You may find fault with the idea that wisdom comes with age, but there’s a tendency among many younger people in business to assume that lessons learned in the past have little value when applied to today. That’s especially true when it comes to marketing.
It’s true that many social media channels have been developed relatively recently. But the basic psychology that makes them work is as old as humanity itself. Skilled marketers know that the medium is far less important than the message being conveyed … and how that message reaches the audience.
In other words, you might be more likely to send a text to a prospective customer in place of a long direct mail letter. However, the tactics that were used in that direct mail letter can be just as powerful in that text. The recipient’s emotions and actions are governed by the same forces that affected their counterparts a generation ago.

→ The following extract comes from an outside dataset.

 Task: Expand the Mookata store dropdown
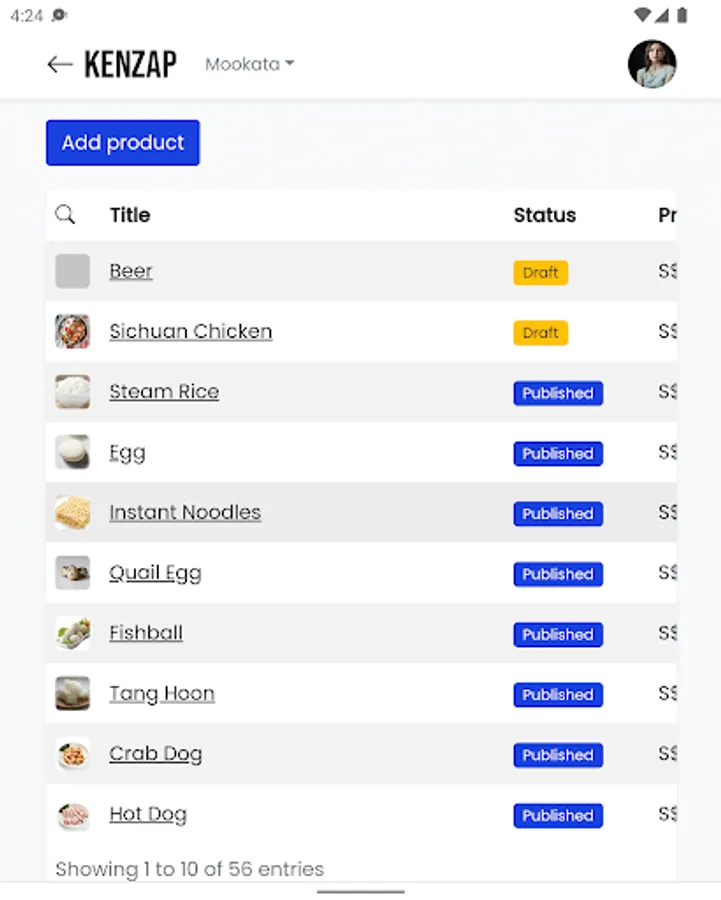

We don’t buy things because someone posted the details on social media or put them on a website. We buy them because we think they’ll fulfill a need we have or help us overcome a challenge. Maybe they’ll make us feel smarter, safer, more confident, or less fearful. Maybe they’ll make our work more efficient or more profitable.
Persuasion, propaganda, and salesmanship may sound like old-fashioned concepts that don’t belong in the gee-whiz world of new technology. But those fundamental understandings and strategies are as effective as ever. Marketers who combine that time-proven knowledge with new channels will dominate their competitors.
Of course, some people will scoff as they read that statement, claiming that anything older than them must be obsolete and useless. I wish them well, because they’re going to make a lot of mistakes before they discover the truth in that knowledge. I just hope they aren’t making those mistakes at your expense.